Edit: @edenny I believed that 'floral bud' could mean 'flower bud' and/or 'inflorescence bud' but I've just realized that bud has two subclasses: 'reproductive bud' and 'vegetative bud'. 'Reproductive bud' also has two subclasses: 'flower bud' and 'inflorescence bud'. It turns out that an EXACT synonym of 'flower bud' is 'floral bud' and there are no synonyms listed for 'reproductive bud' (I was expecting 'floral bud'). Therefore, it is very unclear to me now whether I can use "floral" to mean either inflorescence or flower. I've come here because you mentioned the 'floral structure' to mean both or either. Maybe reproductive would be clearer? otherwise, the synonyms should be fixed.

Interesting discussion! Making flower bud a synonym for unopened flower and then calling the breaking/bursting structure a "breaking/bursting unopened flower" makes sense to me and will work for the datasets I am working with.

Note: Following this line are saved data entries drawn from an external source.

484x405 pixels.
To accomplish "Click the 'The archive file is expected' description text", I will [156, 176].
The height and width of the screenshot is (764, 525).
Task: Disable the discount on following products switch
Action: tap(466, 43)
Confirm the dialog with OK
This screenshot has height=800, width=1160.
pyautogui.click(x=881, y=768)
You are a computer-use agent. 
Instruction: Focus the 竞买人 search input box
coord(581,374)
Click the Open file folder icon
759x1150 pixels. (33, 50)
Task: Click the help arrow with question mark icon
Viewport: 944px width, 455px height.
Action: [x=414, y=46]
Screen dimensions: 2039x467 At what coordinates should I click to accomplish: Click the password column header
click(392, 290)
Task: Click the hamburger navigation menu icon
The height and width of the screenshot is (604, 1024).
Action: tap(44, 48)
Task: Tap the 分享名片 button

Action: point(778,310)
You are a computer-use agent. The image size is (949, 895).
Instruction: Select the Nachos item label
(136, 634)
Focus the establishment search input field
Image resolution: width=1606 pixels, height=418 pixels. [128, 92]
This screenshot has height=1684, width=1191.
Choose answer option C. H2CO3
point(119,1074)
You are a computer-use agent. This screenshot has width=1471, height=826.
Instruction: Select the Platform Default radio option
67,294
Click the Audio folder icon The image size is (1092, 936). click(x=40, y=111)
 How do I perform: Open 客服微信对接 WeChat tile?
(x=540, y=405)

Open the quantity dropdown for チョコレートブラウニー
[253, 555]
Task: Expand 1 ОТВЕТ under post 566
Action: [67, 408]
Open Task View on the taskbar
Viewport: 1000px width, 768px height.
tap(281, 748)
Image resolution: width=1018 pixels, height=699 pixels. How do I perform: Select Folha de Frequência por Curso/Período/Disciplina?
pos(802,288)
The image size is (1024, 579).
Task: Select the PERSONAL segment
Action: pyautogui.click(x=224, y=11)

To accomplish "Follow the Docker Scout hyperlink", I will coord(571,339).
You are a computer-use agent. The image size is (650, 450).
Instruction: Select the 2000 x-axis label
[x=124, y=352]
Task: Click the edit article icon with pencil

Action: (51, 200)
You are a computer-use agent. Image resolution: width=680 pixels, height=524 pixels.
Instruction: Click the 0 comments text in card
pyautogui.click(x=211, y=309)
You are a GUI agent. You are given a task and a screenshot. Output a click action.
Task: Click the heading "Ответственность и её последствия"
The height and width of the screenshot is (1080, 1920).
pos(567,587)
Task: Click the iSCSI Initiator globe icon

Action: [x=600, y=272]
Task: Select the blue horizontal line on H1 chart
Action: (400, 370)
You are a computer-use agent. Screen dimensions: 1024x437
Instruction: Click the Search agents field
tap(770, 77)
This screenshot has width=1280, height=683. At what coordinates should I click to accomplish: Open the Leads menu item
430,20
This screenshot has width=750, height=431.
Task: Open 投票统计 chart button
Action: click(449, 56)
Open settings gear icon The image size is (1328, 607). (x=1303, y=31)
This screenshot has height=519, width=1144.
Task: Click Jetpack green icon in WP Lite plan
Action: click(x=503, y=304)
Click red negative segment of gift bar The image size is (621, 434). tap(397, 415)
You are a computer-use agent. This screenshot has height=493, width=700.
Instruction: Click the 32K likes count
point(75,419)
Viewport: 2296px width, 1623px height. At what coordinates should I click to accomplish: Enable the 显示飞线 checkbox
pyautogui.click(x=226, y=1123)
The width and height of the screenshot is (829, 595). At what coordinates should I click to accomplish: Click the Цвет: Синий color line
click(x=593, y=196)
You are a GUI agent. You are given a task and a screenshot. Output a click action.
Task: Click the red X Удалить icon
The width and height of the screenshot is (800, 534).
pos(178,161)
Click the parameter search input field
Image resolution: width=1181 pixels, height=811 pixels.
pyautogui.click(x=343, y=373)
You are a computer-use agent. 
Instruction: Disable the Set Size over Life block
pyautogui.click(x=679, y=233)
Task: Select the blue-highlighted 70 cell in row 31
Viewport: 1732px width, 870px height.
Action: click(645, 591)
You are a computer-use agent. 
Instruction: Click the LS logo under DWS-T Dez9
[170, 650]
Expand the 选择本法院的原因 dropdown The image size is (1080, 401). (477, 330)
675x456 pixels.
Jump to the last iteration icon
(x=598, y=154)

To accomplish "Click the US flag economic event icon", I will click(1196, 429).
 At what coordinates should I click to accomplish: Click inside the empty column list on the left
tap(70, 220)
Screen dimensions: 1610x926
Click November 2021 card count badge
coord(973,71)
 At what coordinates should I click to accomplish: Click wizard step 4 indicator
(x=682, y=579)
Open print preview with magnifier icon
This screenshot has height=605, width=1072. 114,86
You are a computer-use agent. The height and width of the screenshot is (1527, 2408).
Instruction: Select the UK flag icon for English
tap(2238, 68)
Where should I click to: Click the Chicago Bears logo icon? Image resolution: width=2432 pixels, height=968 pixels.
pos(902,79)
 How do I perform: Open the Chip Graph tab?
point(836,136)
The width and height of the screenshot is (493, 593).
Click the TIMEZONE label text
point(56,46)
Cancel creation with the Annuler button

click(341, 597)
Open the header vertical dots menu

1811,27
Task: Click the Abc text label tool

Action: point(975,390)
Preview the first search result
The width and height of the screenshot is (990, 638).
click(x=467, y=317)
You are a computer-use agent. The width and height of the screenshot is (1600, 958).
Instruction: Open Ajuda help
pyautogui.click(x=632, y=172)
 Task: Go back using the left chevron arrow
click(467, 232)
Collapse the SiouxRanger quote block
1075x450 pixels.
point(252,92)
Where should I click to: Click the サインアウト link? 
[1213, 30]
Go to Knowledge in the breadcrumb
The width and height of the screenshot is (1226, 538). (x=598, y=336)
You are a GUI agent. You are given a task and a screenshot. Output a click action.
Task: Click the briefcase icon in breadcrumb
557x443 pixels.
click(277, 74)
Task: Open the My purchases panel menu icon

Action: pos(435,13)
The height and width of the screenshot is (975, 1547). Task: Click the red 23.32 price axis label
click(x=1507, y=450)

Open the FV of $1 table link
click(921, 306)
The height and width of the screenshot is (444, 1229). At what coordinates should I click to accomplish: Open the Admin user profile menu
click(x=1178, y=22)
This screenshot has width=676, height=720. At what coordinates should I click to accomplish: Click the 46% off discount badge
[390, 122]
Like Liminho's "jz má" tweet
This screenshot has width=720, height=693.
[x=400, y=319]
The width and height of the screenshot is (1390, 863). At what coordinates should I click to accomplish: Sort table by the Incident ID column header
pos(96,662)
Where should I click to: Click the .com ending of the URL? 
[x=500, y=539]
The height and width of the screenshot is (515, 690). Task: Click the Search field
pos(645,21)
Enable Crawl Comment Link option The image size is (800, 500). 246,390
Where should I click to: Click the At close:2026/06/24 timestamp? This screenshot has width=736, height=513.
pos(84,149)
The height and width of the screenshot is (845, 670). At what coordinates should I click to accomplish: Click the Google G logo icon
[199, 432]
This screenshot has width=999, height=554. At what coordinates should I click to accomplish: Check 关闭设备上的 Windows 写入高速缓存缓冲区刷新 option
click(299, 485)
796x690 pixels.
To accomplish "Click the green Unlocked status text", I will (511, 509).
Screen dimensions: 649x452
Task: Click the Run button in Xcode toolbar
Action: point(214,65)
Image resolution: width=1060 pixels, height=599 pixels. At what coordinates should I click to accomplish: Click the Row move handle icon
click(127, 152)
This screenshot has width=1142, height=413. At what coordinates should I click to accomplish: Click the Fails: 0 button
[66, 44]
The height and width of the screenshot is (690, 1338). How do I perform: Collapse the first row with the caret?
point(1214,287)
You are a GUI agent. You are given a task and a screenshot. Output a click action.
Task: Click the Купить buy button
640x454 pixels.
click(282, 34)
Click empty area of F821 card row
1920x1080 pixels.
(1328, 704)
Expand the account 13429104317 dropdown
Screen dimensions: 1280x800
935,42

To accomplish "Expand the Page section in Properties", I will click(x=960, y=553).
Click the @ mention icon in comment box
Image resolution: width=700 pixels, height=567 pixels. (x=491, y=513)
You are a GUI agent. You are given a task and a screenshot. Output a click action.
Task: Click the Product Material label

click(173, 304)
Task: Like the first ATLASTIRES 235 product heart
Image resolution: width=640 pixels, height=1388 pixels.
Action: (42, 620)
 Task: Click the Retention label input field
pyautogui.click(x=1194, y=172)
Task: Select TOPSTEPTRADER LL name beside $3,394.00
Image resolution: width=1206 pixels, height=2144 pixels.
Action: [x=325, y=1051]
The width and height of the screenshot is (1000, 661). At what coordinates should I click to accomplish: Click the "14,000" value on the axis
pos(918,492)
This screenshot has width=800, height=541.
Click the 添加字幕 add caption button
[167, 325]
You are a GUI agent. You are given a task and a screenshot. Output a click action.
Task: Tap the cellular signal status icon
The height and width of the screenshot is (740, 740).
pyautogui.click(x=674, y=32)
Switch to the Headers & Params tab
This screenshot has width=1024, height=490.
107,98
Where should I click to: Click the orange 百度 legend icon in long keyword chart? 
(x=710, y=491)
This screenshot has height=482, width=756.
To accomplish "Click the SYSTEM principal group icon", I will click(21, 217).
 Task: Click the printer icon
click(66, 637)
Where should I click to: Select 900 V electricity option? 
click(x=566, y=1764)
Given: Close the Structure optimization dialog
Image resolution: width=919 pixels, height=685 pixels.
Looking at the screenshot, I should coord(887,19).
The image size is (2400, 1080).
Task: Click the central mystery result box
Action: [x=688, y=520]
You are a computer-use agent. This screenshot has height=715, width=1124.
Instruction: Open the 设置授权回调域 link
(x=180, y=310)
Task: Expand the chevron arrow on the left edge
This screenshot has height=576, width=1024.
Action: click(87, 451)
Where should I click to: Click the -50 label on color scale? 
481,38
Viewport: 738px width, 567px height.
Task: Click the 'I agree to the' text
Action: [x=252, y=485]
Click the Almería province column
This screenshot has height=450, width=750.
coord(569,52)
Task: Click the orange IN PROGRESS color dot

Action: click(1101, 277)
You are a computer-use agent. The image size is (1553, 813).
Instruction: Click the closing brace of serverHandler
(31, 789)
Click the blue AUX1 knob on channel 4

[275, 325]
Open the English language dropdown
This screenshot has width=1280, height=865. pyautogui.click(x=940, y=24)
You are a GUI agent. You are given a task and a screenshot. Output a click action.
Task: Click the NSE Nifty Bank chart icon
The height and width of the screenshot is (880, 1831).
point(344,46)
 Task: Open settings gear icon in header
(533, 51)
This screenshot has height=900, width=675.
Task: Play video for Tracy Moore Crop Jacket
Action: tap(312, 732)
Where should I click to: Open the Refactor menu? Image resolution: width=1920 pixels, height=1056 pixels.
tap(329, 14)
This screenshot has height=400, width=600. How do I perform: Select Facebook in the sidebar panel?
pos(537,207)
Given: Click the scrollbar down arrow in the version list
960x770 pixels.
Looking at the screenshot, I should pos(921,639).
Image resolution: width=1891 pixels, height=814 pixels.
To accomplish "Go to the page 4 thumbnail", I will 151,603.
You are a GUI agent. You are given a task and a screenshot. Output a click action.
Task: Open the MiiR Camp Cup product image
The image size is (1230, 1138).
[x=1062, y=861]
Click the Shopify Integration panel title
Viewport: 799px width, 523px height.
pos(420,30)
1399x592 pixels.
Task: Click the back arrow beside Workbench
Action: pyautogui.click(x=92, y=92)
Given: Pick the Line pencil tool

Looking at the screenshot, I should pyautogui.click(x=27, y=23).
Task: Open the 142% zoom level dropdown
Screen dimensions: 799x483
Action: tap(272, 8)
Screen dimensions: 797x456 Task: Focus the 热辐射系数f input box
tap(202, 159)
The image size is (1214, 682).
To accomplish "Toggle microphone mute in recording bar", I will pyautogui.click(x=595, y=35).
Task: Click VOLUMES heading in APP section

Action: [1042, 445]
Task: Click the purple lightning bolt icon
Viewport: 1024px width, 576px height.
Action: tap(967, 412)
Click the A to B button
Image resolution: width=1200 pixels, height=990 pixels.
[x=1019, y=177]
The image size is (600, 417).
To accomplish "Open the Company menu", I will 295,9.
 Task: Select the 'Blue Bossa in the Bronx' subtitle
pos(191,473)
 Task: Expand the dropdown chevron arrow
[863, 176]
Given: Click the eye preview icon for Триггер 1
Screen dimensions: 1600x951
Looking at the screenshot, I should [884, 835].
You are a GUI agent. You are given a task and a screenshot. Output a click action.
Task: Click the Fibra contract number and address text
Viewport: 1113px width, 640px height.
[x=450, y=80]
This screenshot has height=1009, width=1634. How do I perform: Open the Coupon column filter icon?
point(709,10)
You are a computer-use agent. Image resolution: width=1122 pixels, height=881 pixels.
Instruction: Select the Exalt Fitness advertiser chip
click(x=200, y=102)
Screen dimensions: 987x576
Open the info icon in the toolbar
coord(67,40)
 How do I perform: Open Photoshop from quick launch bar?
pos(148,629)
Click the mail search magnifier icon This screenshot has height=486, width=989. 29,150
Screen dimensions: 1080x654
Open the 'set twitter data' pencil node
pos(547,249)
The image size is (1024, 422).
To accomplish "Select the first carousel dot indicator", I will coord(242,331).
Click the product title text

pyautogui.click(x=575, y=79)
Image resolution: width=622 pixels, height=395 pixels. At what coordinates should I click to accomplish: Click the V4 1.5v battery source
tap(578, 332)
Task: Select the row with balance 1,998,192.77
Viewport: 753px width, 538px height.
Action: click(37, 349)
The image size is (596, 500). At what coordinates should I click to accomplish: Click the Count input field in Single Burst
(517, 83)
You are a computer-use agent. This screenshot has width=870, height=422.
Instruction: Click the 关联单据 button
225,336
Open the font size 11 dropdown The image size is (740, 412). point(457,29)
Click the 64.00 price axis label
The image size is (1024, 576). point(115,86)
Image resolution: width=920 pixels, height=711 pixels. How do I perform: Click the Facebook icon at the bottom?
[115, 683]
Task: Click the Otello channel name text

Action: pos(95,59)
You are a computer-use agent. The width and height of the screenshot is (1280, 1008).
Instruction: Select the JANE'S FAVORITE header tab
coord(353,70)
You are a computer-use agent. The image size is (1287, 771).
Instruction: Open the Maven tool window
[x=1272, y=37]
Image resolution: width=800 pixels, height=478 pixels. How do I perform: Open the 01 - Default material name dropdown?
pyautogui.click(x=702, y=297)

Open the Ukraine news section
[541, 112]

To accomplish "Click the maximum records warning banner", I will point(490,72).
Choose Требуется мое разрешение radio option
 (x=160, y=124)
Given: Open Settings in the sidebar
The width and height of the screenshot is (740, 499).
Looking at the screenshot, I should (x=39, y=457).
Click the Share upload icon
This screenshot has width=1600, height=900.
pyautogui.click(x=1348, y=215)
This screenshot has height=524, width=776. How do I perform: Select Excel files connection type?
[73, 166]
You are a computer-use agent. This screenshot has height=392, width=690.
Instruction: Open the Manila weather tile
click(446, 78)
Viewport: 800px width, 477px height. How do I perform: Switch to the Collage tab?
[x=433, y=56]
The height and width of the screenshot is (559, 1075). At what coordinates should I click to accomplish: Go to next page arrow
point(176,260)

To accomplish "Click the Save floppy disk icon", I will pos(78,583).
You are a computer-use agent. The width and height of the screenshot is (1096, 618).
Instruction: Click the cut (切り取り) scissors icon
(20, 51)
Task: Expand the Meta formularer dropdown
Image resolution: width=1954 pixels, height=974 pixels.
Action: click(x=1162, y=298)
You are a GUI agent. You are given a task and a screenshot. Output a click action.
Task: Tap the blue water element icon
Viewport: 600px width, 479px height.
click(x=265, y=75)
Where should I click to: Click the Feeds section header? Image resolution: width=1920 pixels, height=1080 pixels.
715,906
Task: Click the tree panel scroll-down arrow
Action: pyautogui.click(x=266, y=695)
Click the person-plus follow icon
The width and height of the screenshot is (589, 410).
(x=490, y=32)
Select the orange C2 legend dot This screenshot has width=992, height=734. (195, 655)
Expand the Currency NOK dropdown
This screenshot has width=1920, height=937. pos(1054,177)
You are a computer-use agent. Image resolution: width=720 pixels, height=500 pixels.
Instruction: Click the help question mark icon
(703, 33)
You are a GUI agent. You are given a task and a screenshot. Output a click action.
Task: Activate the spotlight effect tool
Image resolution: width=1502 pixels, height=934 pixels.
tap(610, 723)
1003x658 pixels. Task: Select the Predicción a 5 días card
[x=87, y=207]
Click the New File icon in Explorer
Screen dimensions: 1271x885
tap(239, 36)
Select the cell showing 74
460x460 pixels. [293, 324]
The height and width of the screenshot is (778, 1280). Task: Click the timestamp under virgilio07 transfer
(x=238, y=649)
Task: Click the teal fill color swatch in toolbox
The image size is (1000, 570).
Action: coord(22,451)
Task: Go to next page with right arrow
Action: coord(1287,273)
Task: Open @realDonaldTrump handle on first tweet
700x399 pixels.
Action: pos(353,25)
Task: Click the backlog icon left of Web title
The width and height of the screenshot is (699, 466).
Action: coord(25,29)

Regarding inflorescences, most of the datasets I am familiar with are standardized across many species and thus don't distinguish single flowers from inflorescences. For this reason we came up with "floral structure" to include both arrangements. So whatever we decide to create for this breaking flower/inflorescence bud issue, we should create a parallel set for "floral structure".

edenny commented 4 months ago

Let's go ahead and add this since Claudia has a use case and Ellen came across another for apple tree phenology "pink bud" stage.